Last night I went to pay up for my ticket to States for summer. After paying my ticket, I walked to Tag Huer to pick up my watch. We sent it there to change the battery and for servicing. While waiting for the watch, I walked around to look at the watches on display. I confess that I have a huge penchant for watches from Tag Huer. Don't ask me why, but I just like them. There's a pink watch there that's I've been looking for a long time. And I have a huge, huge penchant for pink as well. As I was looking and it hit me, for the money that I've paid for my ticket to San Diego, I could have bought the watch that I really like.
That got me thinking about the true costs of friendship. Sure, I could have gotten the watch and forgo my trip to San Diego and just spend time in Spore. One might ask and wonder, what's the point of going to San Diego since I've been there last summer already. Might as well get the watch as its tangible. Not forgetting with the trip, I'll be spending more money there as well. But when I think about it, I really beg to differ. Spending time with Eve, is not something that's tangible. And just to be in the same continent is already hard enough. Plus with the time difference, it is really hard to call and chat with her. Plus, I strongly believe that there are times with long distance friendships that we really need to reconnect and spend time with each other. Some people find it hard to understand but reality, it's hard to find a friend like Eve.
Had dinner with some friends and it was how apt that the conversation turned to friendships and I mentioned that it is hard in HK to find friends that I can really pour my heart out to because of the lack of layers that a friendship has.
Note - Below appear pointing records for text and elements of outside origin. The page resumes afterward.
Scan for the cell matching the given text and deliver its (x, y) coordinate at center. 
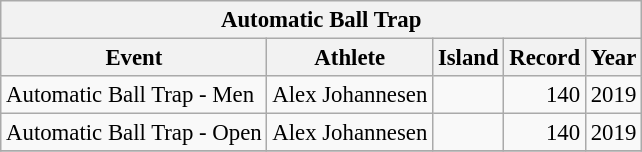
Event (134, 58)
Automatic Ball Trap - Men (134, 95)
Record (544, 58)
Island (468, 58)
Athlete (350, 58)
Year (613, 58)
Automatic Ball Trap - Open (134, 133)
Automatic Ball Trap (322, 20)
For the text-containing cell, return its midpoint in (X, Y) coordinate format. 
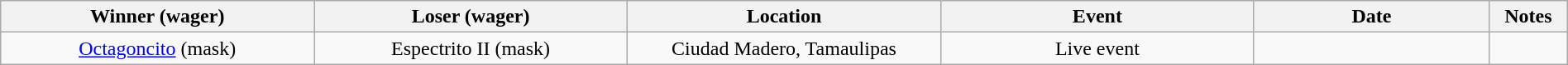
Date (1371, 17)
Notes (1528, 17)
Espectrito II (mask) (471, 48)
Ciudad Madero, Tamaulipas (784, 48)
Live event (1097, 48)
Winner (wager) (157, 17)
Octagoncito (mask) (157, 48)
Loser (wager) (471, 17)
Event (1097, 17)
Location (784, 17)
Find where the given text appears and provide that cell's center as [x, y] coordinate. 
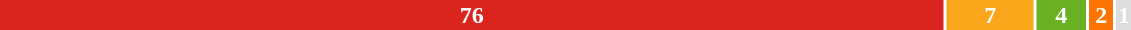
2 [1102, 15]
7 [990, 15]
4 [1062, 15]
76 [472, 15]
Search for the cell housing the specified text and yield its [X, Y] center coordinate. 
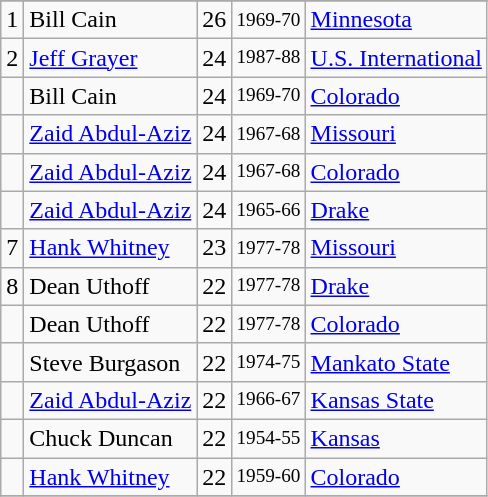
23 [214, 248]
Minnesota [396, 20]
Jeff Grayer [110, 58]
Kansas State [396, 400]
26 [214, 20]
7 [12, 248]
Mankato State [396, 362]
1965-66 [268, 210]
Kansas [396, 438]
1974-75 [268, 362]
1 [12, 20]
Steve Burgason [110, 362]
1987-88 [268, 58]
1966-67 [268, 400]
1954-55 [268, 438]
1959-60 [268, 477]
U.S. International [396, 58]
2 [12, 58]
Chuck Duncan [110, 438]
8 [12, 286]
Return the [x, y] coordinate for the center point of the cell that contains the specified text.  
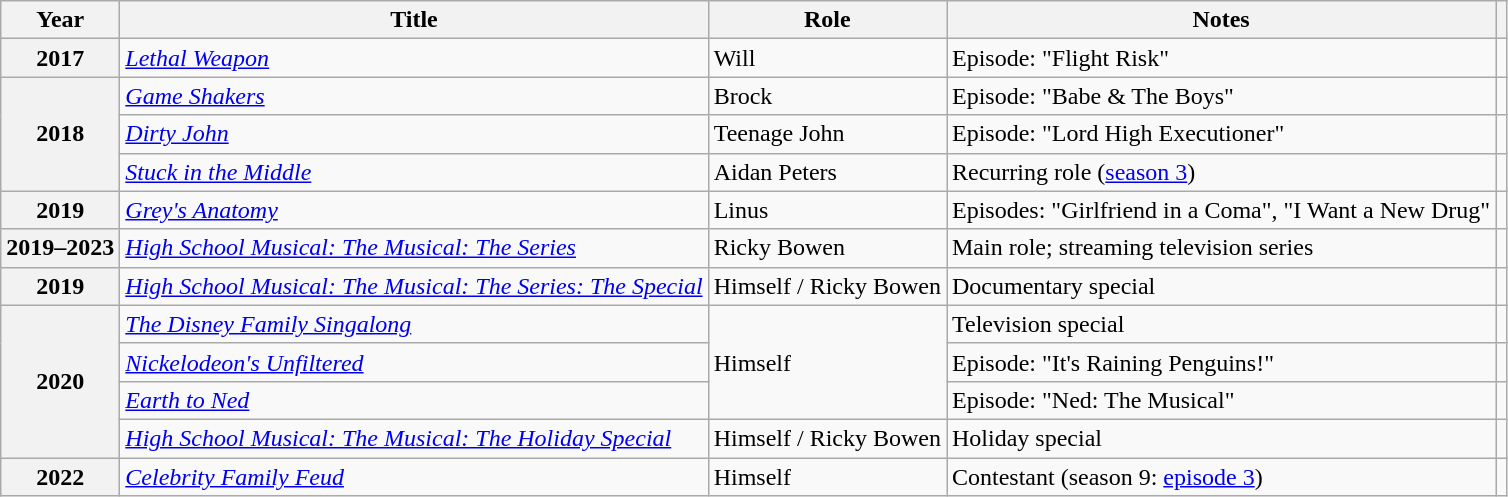
Celebrity Family Feud [414, 477]
Episode: "Ned: The Musical" [1220, 400]
Lethal Weapon [414, 58]
2018 [60, 134]
The Disney Family Singalong [414, 324]
Recurring role (season 3) [1220, 172]
Television special [1220, 324]
High School Musical: The Musical: The Series [414, 248]
Nickelodeon's Unfiltered [414, 362]
Holiday special [1220, 438]
Episode: "Flight Risk" [1220, 58]
Episodes: "Girlfriend in a Coma", "I Want a New Drug" [1220, 210]
Title [414, 20]
Episode: "It's Raining Penguins!" [1220, 362]
Notes [1220, 20]
Teenage John [827, 134]
Documentary special [1220, 286]
Game Shakers [414, 96]
Ricky Bowen [827, 248]
Will [827, 58]
Stuck in the Middle [414, 172]
2019–2023 [60, 248]
Episode: "Babe & The Boys" [1220, 96]
Earth to Ned [414, 400]
2020 [60, 381]
High School Musical: The Musical: The Series: The Special [414, 286]
Linus [827, 210]
2022 [60, 477]
Role [827, 20]
Episode: "Lord High Executioner" [1220, 134]
2017 [60, 58]
Contestant (season 9: episode 3) [1220, 477]
Aidan Peters [827, 172]
Grey's Anatomy [414, 210]
Brock [827, 96]
Year [60, 20]
High School Musical: The Musical: The Holiday Special [414, 438]
Dirty John [414, 134]
Main role; streaming television series [1220, 248]
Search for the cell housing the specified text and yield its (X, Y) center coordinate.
Anyone that has lived overseas away from close friends will understand what I mean. Sometimes, there's a pressure to make fast friends and the analogy that we had last night was making tiramisu with cream cheese instead of mascaprone cheese (can't spell the cake and the cheese). Times are hasten, quicken but with somethings, we still need time to build upon. Well, thankfully, my life has been pretty peaceful and I don't have many struggles and hurdles that I need to call someone to bare my soul to. And in the event that I really need, I'm sure my best friends, no matter how far they are, they will be there for me. Thanks!
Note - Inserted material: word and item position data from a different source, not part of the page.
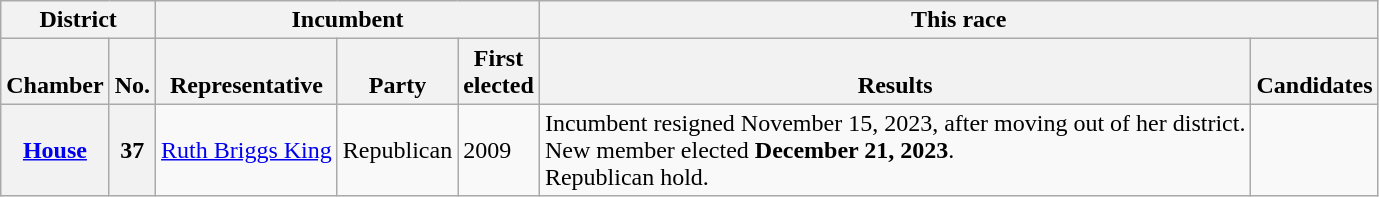
37 (132, 150)
District (78, 20)
This race (958, 20)
Republican (397, 150)
Incumbent (348, 20)
Incumbent resigned November 15, 2023, after moving out of her district.New member elected December 21, 2023.Republican hold. (895, 150)
Ruth Briggs King (247, 150)
Results (895, 72)
House (55, 150)
Representative (247, 72)
Firstelected (499, 72)
No. (132, 72)
Candidates (1314, 72)
Party (397, 72)
2009 (499, 150)
Chamber (55, 72)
Well, I've been pretty free these days as Babe is in Spore for a week and my mind is free to have a jog around my head, I started to ponder again. Oh, actually pondering started because on Monday night, my clothes rack in the spare room gave way. And that pissed me off because I had to find room in my real cupboard to squeeze in my clothes. And I realised how much clutter and crap that I've accumulated. Those who know me would probably know that I love clothes, shoes and bags. And I have a tendency to hoard them and not chuck them out. I always think, someday, I'll be able to fit into this pair of jeans, or this pair of shoes are old but I really love them and it's the same with my bags.
When I sat down and I thought.....Isn't that the same with me and my friendships with some people? Sometimes there are people that I've outgrew their friendship or they outgrew me, some have used me and I've used them and so they are of no real use anymore and some friends were just not friends to have right from the beginning. But I still have their emails. their numbers and there are still on my Facebook. I don't want to delete them out of my contact list on my phone, emails and facebook. But why? Do I have some hope that someday, some friends and me will realise that we have not outgrown each other? Or is it nice to know that I'm x-number of friends on my Facebook? Or maybe someday I may still need their contacts? And then, on the ferry last night, it hit me! I'm am so freaking shallow. If I don't need their friendships, why the hell do I want to let them linger on? What good is there for me? Decluttering operation have to start!